なるほど、ルイゾンを相手に掛けた『貫』からすると、そういう考えもあながち的外れではない。
「んー、まぁ、相手の意識の裏を取るのが第一義だけど、それも概ね外れてはいないかな。そのタイミングを狙った方が相手の武器の『しなり』の分だけカウンターに似た効果が発生して『徹し』の威力は増すから」
アスパーンは『貫』の動きを何も持たずに再現して見せる。
手首の捻りや肘の返し、肩の回り具合が通常より若干違うのだが、その『若干』が分かるかどうかは今ひとつ謎だ。
「まぁ、先ずは『徹し』を覚えないと、『貫』は単なる手傷を負わせるだけの技術だね。『貫』で相手の武器を破壊出来るようになるには、ちょっとした身体の作り変えが要る」
「そうね。例えば私は、使う武器が細剣ってことも有って『居抜き』と『貫』は得意だけど、『徹し』はあまり得意じゃないから、『貫』で武器を破壊出来る程ではないわ。細剣の場合はそれで手首の脈や腱を切ってしまうから、そもそも破壊する必要ないし」
シルファーンが補足する。
それでも、先程アスパーンがリチャードに対してやってみせた『貫』で薪を破壊する程度なら、シルファーンでも充分に可能だろう。
「逆に言えば、リチャードやルイが使うような大剣や鎚、ブラフマンさんの戦斧槍の斧部分は、『徹し』向きの武器で、『貫』や『居抜き』にはあまり向いてない。でも、その分『徹し』は強烈な威力になるね」
「戦斧槍の槍部分での『居抜き』とやらはどうなんじゃ?」
今度はブラフマンが食いついてくる。
その経験値と知恵には一目置くブラフマンでさえアスパーンに質問してくるのだから、自分が当たり前だと思っていたことが当たり前でなかったのだと言うことを、改めて思い知らされる気分だった。

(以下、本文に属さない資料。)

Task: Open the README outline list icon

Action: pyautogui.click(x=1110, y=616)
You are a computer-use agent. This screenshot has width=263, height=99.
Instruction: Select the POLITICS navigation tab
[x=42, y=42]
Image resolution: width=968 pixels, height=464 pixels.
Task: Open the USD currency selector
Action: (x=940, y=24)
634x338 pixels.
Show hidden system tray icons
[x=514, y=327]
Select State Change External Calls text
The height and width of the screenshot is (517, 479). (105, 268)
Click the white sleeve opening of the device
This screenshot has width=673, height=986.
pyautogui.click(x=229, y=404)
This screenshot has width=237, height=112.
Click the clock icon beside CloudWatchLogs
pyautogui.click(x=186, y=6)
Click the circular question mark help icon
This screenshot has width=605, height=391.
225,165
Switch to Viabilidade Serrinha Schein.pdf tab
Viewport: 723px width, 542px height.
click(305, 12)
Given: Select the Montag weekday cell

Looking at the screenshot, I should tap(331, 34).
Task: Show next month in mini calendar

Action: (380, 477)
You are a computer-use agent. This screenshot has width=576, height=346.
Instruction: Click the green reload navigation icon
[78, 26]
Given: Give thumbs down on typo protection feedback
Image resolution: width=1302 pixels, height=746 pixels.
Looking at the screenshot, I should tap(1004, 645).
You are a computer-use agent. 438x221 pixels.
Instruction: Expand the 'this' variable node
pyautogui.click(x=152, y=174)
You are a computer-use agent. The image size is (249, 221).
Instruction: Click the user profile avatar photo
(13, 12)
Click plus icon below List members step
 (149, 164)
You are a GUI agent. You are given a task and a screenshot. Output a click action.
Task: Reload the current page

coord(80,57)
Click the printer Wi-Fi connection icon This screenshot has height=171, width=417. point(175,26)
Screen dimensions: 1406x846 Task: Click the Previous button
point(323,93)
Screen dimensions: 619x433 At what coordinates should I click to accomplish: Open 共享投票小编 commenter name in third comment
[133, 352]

「個人的には向いてるようには思えないなあ。出来るとは思うけど、普通の槍でやるよりは難しいと思うよ。何せ、ホラ、重心がね」
「フム、言わんとすることは分かる」
多彩な武装、といえば聞こえは良いが、戦斧槍はそれだけ重心に偏りの有る武器でも有る。同時に、斧部分の反対側に鉤爪の付いた構造は『突く』という部分においては普通の槍より扱いづらいという短所があった。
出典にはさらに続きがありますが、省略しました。